Un juego de pulgadas

Oliver Stone escribió y dirigió una película bastante olvidable llamada "Un domingo cualquiera". Va sobre fútbol americano y, en general, es un buen fondo de siesta.

Hasta que llegan cinco minutos en los que Al Pacino, el entrenador del equipo, da el discurso motivador para el gran partido. Es un cliché repetido hasta la nausea en cada película de ese estilo y muchos otros.

Pero he aquí la diferencia, esos cinco minutos hacen la película memorable, porque el discurso del entrenador D'Amato resume la vida a la perfección. Y la vida es, como el fútbol americano y como casi cualquier otra cosa que existe, un juego de pulgadas.

Él le pide a su equipo que luche por esas pulgadas que parecen insignificantes. Les pide que las arañen y avancen una a una para salir del infierno, porque en ellas está caer o ascender. En la elite de las cosas, unas pocas pulgadas o centésimas son lo que decide.

Y además, hay otra implicación. Que la diferencia, en la mayoría de ocasiones, no la marca nuestra inteligencia, ni nuestro valor, ni ninguno de los méritos que nos atribuimos. La marcan las pulgadas casuales, los segundos, los centímetros que a veces caen de nuestro lado, a veces del contrario y la mayoría indiferentes.

Un segundo después y la persona con la que estás ahora quizá no se hubiera topado contigo, unos segundos antes y ese coche a toda velocidad hubiera sido el que te encontrara.

Sería aterrador poder saber a qué pocas pulgadas o segundos nos hemos quedado de que la vida nos cambiara completamente (para bien o mal).

En una ocasión un cura austríaco salvó a un niño de cuatro años de morir ahogado en un río helado, aquel instante permitió que el niño viviera para ver negada, años después, su admisión en la escuela de arte de Viena. Eso le frustró enormemente, porque no pudo ser lo que siempre quiso, pintor. Como tantos otros de su época luchó en la Gran Guerra y participó en una batalla cerca del pueblo de Marcoing, en Francia. Allí luchaba también Henry Tandey, del ejército de su majestad británica. Morían y huían hombres a uno y otro lado, hasta que Tandey se topó con nuestro protagonista en su línea de fuego. Éste estaba herido, pues le habían alcanzado en unos centímetros y no en otros cercanos y mortales, deambulaba y no alzó su rifle para responder al británico. Tandey apuntó al herido y su honor le susurró que fuera humano en medio del horror y la muerte. Bajó el arma y lo dejó marchar. Tandey el humano fue, y no otro de los muchos que estaban en otros centímetros y hubieran descargado la bala. Henry acabó la guerra como el soldado más condecorado del ejército británico.

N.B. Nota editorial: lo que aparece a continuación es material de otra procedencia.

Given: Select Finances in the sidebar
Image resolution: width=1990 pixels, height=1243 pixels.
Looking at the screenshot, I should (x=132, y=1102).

Veintiún años después ese niño salvado, ese joven rechazado, ese soldado herido, inició la segunda guerra mundial. Se llamaba Adolf Hitler. En la conferencia en la que engañó a todos diciendo que no invadiría Checoslovaquia, le pidió al primer ministro Chambelain que saludara al magnánimo soldado británico que le salvó la vida, pues lo había reconocido en un recorte de prensa que guardó. Tandey vivió cada minuto, desde que lo supo, arrepentido de esos segundos que cambiaron un mundo.

Por unas miserables pulgadas hemos estado y estaremos cerca de la ruina y la grandeza, por muchas no luchamos en su día y a otras muchas no las conoceremos.

La vida es imprevisible. Unos instantes de casualidad, unas pulgadas de distancia, pueden tener fácilmente más poder que toda nuestra voluntad. Mirar el juego así, como realmente es, vuelve humilde, aunque sea poco.